Police, who launched a nationwide hunt for the works, said there had been no word from the thieves, who were widely expected to demand a ransom. "The Scream," a 20th century icon of angst, is too well known for the thieves to try to sell, experts say.
"It can only be with horror that you react to something like this," Deputy Culture Minister Yngve Slettholm said by telephone, also expressing shock over what he said was Norway's first armed art theft. "We can only hope they end up back at the Munch Museum."
"The Scream" — there are four versions of Munch's best-known painting — depicts an anguished figure who appears to be screaming or shielding his ears from a scream.
Masked, armed thieves broke into the Oslo's Munch Museum on Sunday and, as visitors and staff watched in shock, tore "The Scream" and another famous Munch work, "Madonna," from the walls and loaded them into a car. The getaway car and the picture frames were found by police in Oslo hours later.
Oslo police inspector Iver Stensrud said all resources were being used to search for the national treasures, and that tips continued to pour in. "We are still working on new tips and are hoping for more," he said on the state radio network NRK.
Stensrud said the police were conducting a broad investigation, and have not focused on specific motives. Experts said the paintings were probably stolen for ransom or as a "trophy" robbery to impress other criminals, since it would be virtually impossible to sell them anywhere.
"The paintings could just as well be in Oslo as anywhere else," he said. Stensrud said police have been interrogating witnesses, but have no suspects.
"The world screams," said a headline in the major Norwegian newspaper Aftenposten over international reaction to the theft. Another newspaper, Oslo's Verdens Gang, said the Munch paintings were stolen on the same date, Aug. 22, as "Mona Lisa" was stolen in Paris in 1911.

• • • • •

Your task: Continue the news report above on the armed theft of "The Scream" and "Madonna" from Oslo's Munch Museum, picking up after its final sentence.

The data:
• • • • •

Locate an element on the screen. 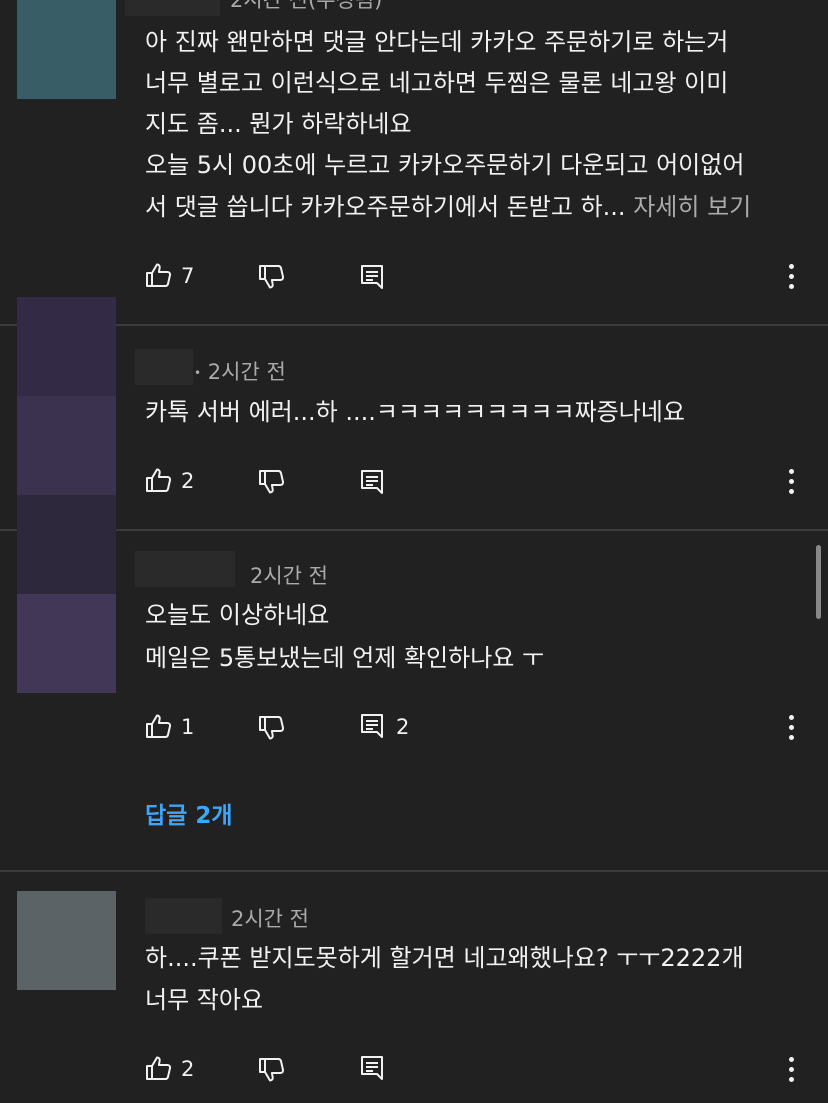 This screenshot has width=828, height=1103. comment-text-line: 메일은 5통보냈는데 언제 확인하나요 ㅜ is located at coordinates (345, 658). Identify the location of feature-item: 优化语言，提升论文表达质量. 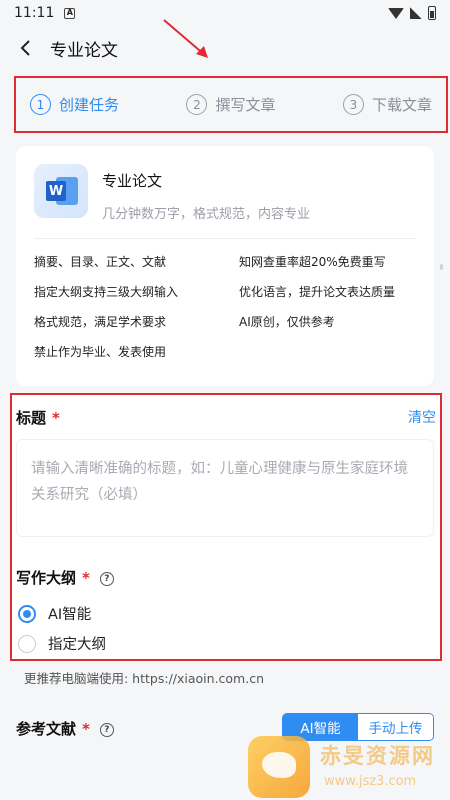
(318, 292).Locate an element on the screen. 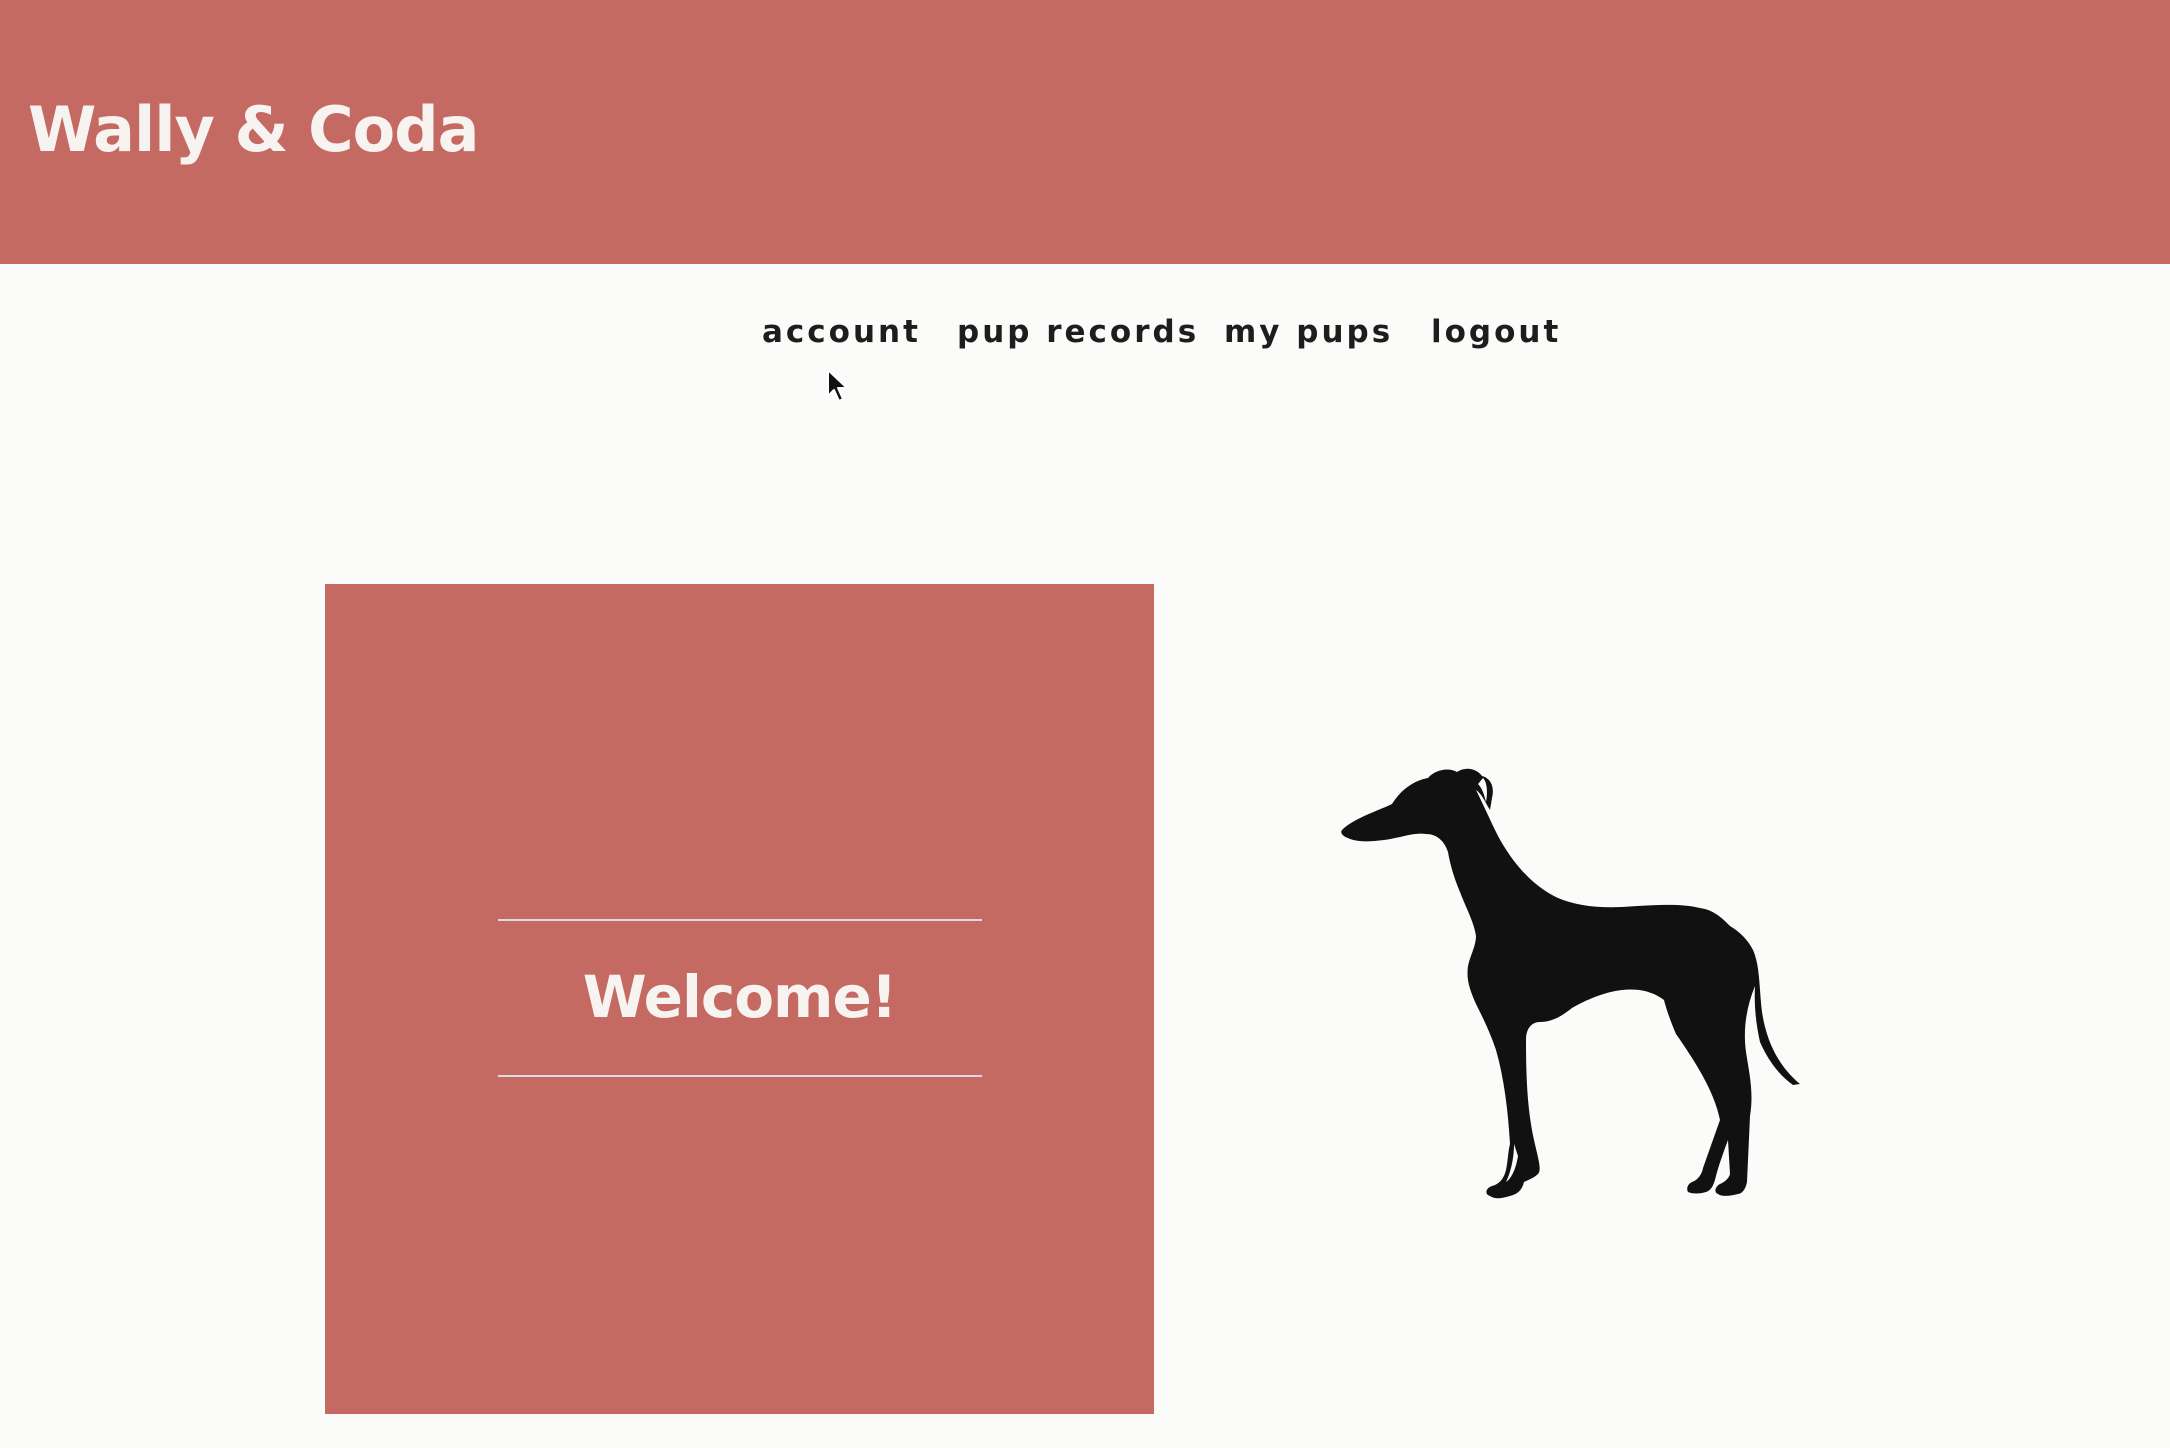 Image resolution: width=2170 pixels, height=1448 pixels. greyhound-silhouette-icon is located at coordinates (1570, 984).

• • • • •

Task result:
The Munch works were not insured against theft, because it was impossible to set a price on them, said John Oeyaas, managing director of Oslo Forsikring, the city-owned company that insure the paintings against damage.
"It was a conscious decision," he told The Associated Press. "These are irreplaceable, and insurance would mean nothing. The total loss of an irreplaceable item cannot be compensated.... In principle, these are artworks that are not possible to sell."
However, he said the theft in from one of Norway's most visited museums raises the question of security.
"How can we make these artworks available to the public while still securing them?" he said.
It's the second time in a decade that a version of the painting had been stolen. Another version of "The Scream" was taken from Oslo's National Gallery in February 1994, but recovered three months later.
Slettholm, of the culture ministry, said it was impossible to totally protect artworks "unless we lock them in a mountain bunker" especially when thieves are willing to use force.
"It is food for thought that the spiral of violence has now reached the art world," he said. "This is a first for Norway, and we can only be glad that no one was hurt."
The stolen "Madonna" was painted in 1893-1894 and depicts an erotic Madonna with a blood-red halo in a dark, swirling aura. Munch later produced woodcut lithographs with a similar depiction.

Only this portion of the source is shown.